Software for Strategy Patterns

Data from computers, networks, databases and even external sources can be useful in detecting malware strategies. Since data may come from different sources in different forms, it is first converted to a uniform format. This format makes all data into rows of data.

After the data is collected, it sent through a "fat pipe" to the analyzer. This is where the strategy patterns are detected. This part involves some mathematical analysis related to game theory. There are only a few such patterns even in large data streams. Therefore the user will have to deal with only a summary containing a manageable amount of information.

Data to streams

Even though organizations do not detect malware for long periods, it is not for lack of data. Computers collect a lot of data, in various formats and different locations. Our software converts data from diferent sources into time series. These time series can then be integrated to understand what is going on in a network or system. For example, packets containing malware can be associated with a user's web behavior. The network data may be captured by a packet capture system like tcpdump while the user's web behavior may be recorded in sqlite databases.
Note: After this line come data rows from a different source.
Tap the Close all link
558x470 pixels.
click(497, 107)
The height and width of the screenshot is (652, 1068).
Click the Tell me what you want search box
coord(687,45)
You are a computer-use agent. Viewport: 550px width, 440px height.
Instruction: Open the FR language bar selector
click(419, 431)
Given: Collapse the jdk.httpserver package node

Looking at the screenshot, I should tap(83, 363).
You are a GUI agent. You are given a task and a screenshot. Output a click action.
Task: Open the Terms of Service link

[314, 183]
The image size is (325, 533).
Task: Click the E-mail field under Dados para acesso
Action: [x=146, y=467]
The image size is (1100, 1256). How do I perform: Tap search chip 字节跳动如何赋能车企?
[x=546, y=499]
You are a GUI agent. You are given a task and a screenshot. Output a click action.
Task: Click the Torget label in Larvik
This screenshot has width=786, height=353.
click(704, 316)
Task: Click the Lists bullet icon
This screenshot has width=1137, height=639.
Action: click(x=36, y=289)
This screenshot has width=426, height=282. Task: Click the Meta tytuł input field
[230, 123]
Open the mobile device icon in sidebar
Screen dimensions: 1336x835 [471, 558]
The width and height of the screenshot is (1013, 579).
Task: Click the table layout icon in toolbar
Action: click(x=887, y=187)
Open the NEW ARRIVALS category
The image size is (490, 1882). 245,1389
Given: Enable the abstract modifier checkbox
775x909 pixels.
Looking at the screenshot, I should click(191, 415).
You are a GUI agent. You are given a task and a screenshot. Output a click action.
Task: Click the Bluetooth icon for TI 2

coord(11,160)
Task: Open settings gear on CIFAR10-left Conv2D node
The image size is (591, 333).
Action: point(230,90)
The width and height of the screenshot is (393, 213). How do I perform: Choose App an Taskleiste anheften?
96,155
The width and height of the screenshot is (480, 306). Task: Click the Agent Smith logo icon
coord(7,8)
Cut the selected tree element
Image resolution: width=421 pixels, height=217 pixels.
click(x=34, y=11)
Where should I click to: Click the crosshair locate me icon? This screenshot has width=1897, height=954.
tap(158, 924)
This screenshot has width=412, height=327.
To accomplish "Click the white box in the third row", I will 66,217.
Audit data captures selected event information into logs. This information is converted to time series. This can be used to detect hackers who try to avoid triggering flags, but still moving through the system. Our analysis looks for this type of persistent movement, not necessarily dramatic actions.


Nagios is a network management system that can monitor a wide variety of equipment. We track nagios data and convert it into a stream of information that can be related to other activities.


Most computers track their processes, monitoring various parameters such as memory and CPU usage. While process accounting tracks some of this data, we monitor at a finer level.


We monitor high volume packet data and convert it into manageable time series of actions.


Web browsers typically keep their activity information in sqlite databases. We convert this data into time series so that we can determine patterns of web user strategies.


The sysstat tools monitor systems over longer periods, keeping rotating logs of activity typically for 30 days. This data is structured into various categories. We reduce this to a convenient time series of roughly 100 time series.

Mathematical Analysis

The heart of our software is mathematical analysis that discovers strategy patterns.

To discover strategy patterns, we analyze computer systems (including networks) as a mathematical space where intruders try to compromise safety. Since intruders lack perfect information about the system, they are generally forced to conduct experiments. Mathematical methods can detect such patterns of experimentation, even though they do not fit the traditional understanding of patterns. The patterns here are comparable to changing patterns of traditional patterns.